▶ [ACTIONS TO TAKE]
(a) List each section of the Administrative Code of the City of New York that is cited in the court opinion below.
(b) In the court opinion below, which two City Employees inspected the premises on January 8, 1981?
(c) Carry the court opinion forward from its final sentence.

## START DOCUMENT SECTION

PIERCE, Circuit Judge:
Elvira Burtnieks appeals from a decision of the United States District Court for the Southern District of New York, Henry F. Werker, Judge, entered August 30, 1982, granting appellees' motion for summary judgment and dismissing appellant's claim that appellees had deprived her of her property without due process of law in violation of 42 U.S.C. § 1983 (Supp. III 1979)
I. Facts Asserted
As a preliminary matter, we note that under Fed.R.Civ.P. 56, factual allegations
Defendant-appellee The City of New York (the City) is a municipal corporation existing under the laws of the State of New York. Defendant-appellee BC Enterprises, Inc. (BC) is a corporation organized under the laws of the State of New Jersey and apparently performs demolition work. All of the remaining defendants-appellees are employees of the City (City Employees) and specifically of the Housing and Development Administration, Department of Buildings, Borough of Manhattan, New York City.
On or before November 3, 1958, appellant acquired fee ownership of the premises known as 221 East 95th Street, New York, New York, including a 25 X 100 foot lot with a five-story building thereon containing 10 apartments. Appellant's real estate taxes assessed against this property went unpaid for a period of time. On May 25, 1978, the City acquired title to the subject premises as the result of a tax lien foreclosure in rem. However, under Sections D17-12.0 and D17-25.0 of the Administrative Code of the City of New York (Administrative Code), the property interest so acquired by the City was expressly subject to appellant Burtnieks' right to redeem title to the property by complying with applicable Code provisions. Burtnieks applied to have the interest released; the application was processed; and on December 27, 1978, Burtnieks and the Department of General Services, Division of Real Property of the City of New York entered into an agreement whereby Burtnieks was to make certain payments to the City to obtain the release. Upon completion of the payments, the judgment of foreclosure in the in rem proceeding and the deed vesting title to the premises in the City would be vacated. Thus, under the agreement, Burtnieks had a reversionary interest in the premises. This agreement was in effect at all material times, and appellant asserts in her affidavit that she consistently met all of her obligations thereunder. Appellant asserts that title in fact reverted to her on or about August 21, 1981.
On January 8, 1981, Alexander Perciballi and Ronald Silvers, two of the City Employees named as appellees, inspected the subject premises and noticed that a bulge had developed in the upper eastern portion of the front wall of the building, and that there was a crack which they believed to be approximately three inches wide at its widest point between the front wall and the eastern wall of the building. The crack was said to extend from the roof above the fifth floor to a point somewhat above the level of the second floor. On January 13, 1981, the City instituted a proceeding pursuant to Section C26-80.0 or C26-84.0 of the Administrative Code to obtain a declaration that the building was unsafe and was to be demolished. It is undisputed that appellant did not receive formal notice of this proceeding, despite the existence of a notice requirement in Section C26-80.5 of the Administrative Code. In February, 1981 — again without formal notice to appellant — the City entered into a contract with appellee BC Enterprises, Inc. under which BC was to demolish and remove the building.

## END DOCUMENT SECTION
## START ENTRIES SUPPLIED

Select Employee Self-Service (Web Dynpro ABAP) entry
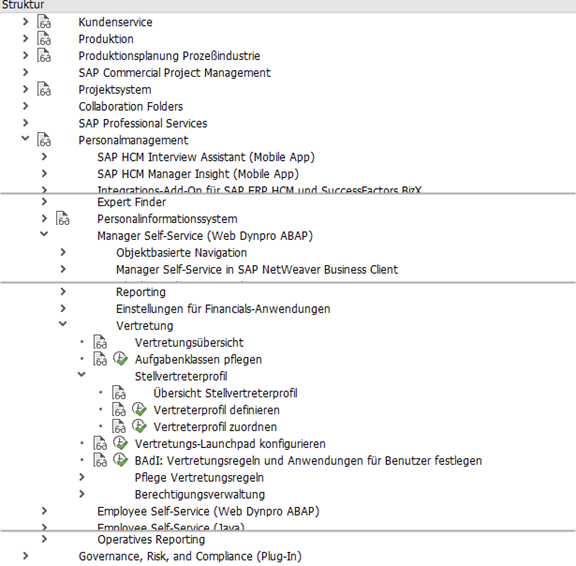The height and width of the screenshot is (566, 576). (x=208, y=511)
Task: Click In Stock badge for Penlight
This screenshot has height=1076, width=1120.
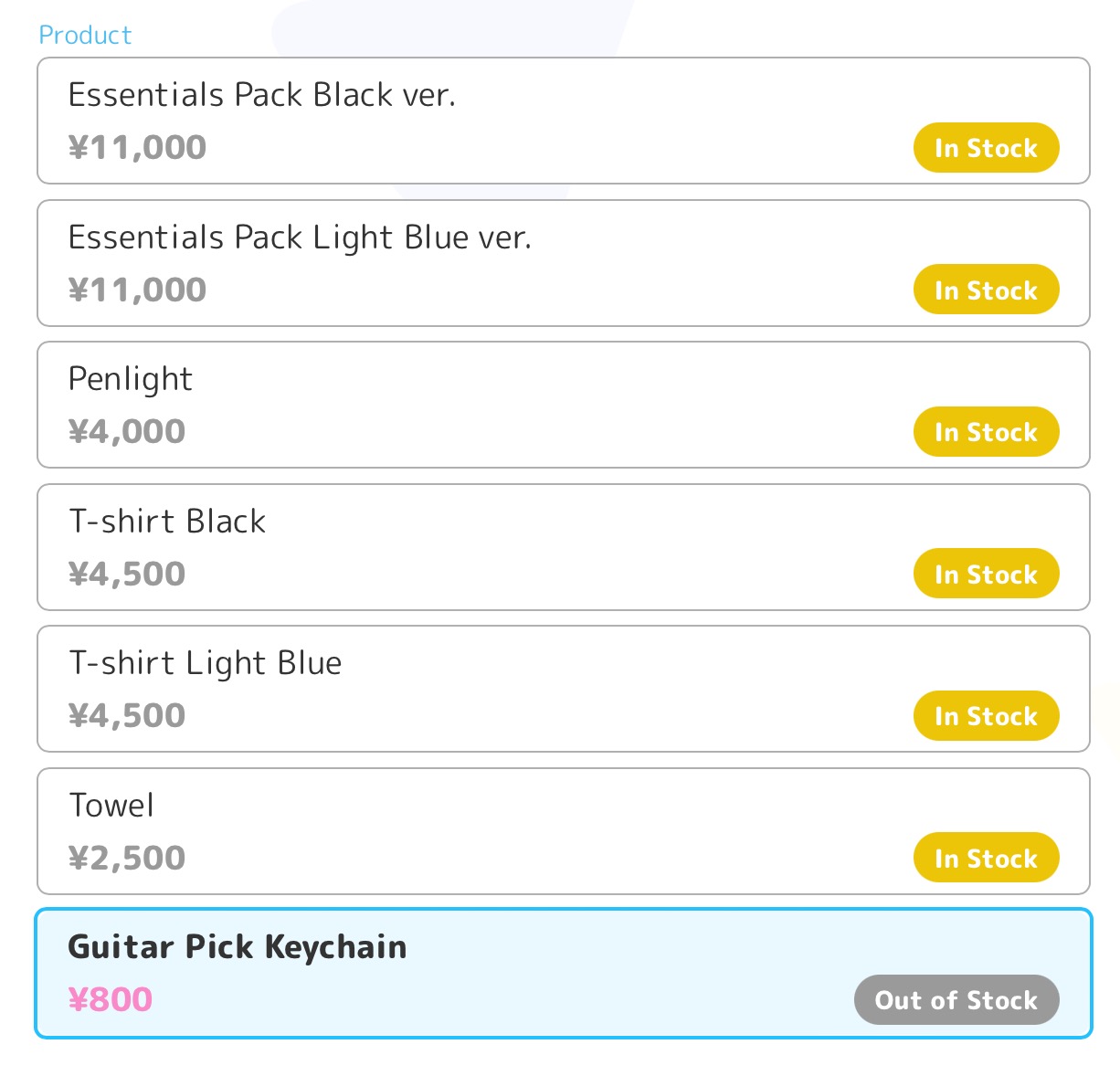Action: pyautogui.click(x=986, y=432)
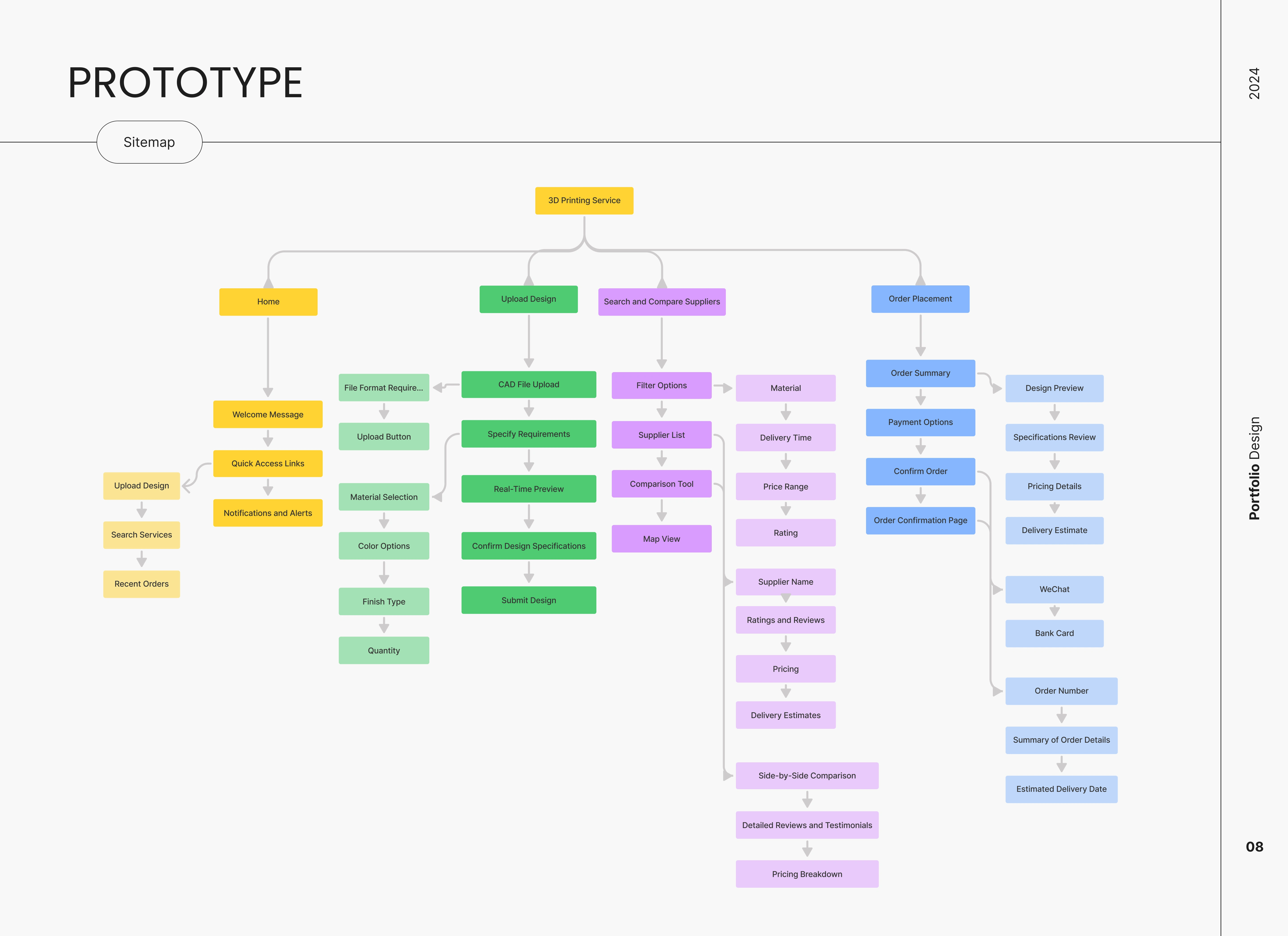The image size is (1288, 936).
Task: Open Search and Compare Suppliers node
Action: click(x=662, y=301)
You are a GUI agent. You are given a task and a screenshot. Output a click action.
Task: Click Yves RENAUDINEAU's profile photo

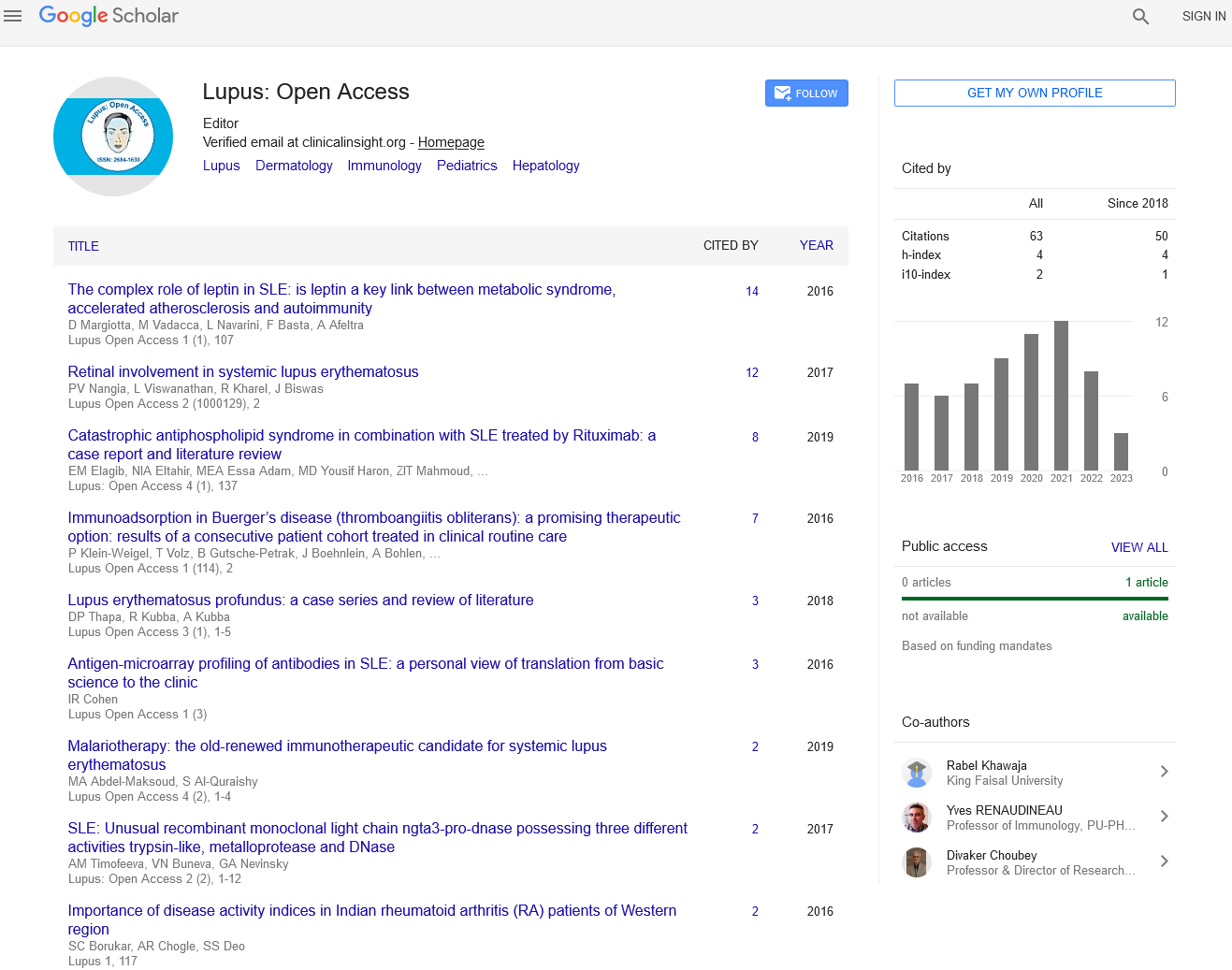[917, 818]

## END ENTRIES SUPPLIED

▶ [THE ANSWERS]
(a)
- D17-12.0
- D17-25.0
- C26-80.0
- C26-84.0
- C26-80.5

(b) Alexander Perciballi and Ronald Silvers.

(c)
On or about March 4, 1981, appellant learned from a plumber, who at the time was doing work for her and who lived in the vicinity of the building, about the City's plans to demolish the building. The following day, she visited the building, which was not occupied by tenants at the time, and found that the apartment doors had been removed and that men were removing the fireplace mantelpieces from the building. Immediately thereafter, appellant inquired of various City officials, including appellees Sakona, Cocolicchio, Dennis, Weiner, Juliano, and Minkin, as to their intentions and stated her objections to the proposed demolition. She was told by these City officials that the building would be demolished despite her objections.
Despite appellant's attempts to halt the demolition, the building was demolished by BC during the period from March 23, 1981 through March 27, 1981, which was approximately 3 months after appellees Perciballi and Silvers originally noticed the crack and bulge in the building.
Appellant commenced this Section 1983 action along with asserted pendent state claims on November 20, 1981. Appellees moved to dismiss the complaint pursuant to Rule 12(b)(6), Fed.R.Civ.P., for failure to state a claim upon which relief could be granted. Appellant cross-moved for partial summary judgment pursuant to Fed.R.Civ.P. 56(a), on the issue of appellees' liability under Section 1983. In an opinion filed on August 30, 1982, the district court treated the motions as cross-motions for summary judgment, and granted summary judgment in favor of appellees. The court found that the City did not give notice to Burtnieks of its intent to demolish the building, as required by Section C26-84.0 of the Administrative Code. Nonetheless, the court held that appellant had failed to state a claim under Section 1983 because: (1) under Parratt v. Taylor, 451 U.S. 527, 101 S.Ct. 1908, 68 L.Ed.2d 420 (1981), the City's failure to give notice of the demolition was not a deprivation of due process, since "the deprivation did not occur as a result of some established state procedure," id. at 543, 101 S.Ct. at 1917; (2) appellant may pursue a tort remedy pursuant to N.Y.Gen. Mun.Law, Section 50-i (McKinney 1981-82) for wrongful damage to property in state court, under which she would be entitled to a full hearing and may obtain full redress for her alleged property loss, citing Archbishopric of New York v. City of New York, 82 A.D.2d 777, 440 N.Y.S.2d 650 (1st Dept.1981), modified on other grounds sub nom. Little Antigone Theater, Inc. v. City of New York, 56 N.Y.2d 686, 436 N.E.2d 1320, 451 N.Y.S.2d 718 (1982); and (3) emergency demolition without notice is authorized under section 643a-13.0 of the Administrative Code, which is constitutional under Hodel v. Virginia Surface Mining & Reclamation Association, Inc., 452 U.S. 264, 302, 101 S.Ct. 2352, 2373-74, 69 L.Ed.2d 1 (1981).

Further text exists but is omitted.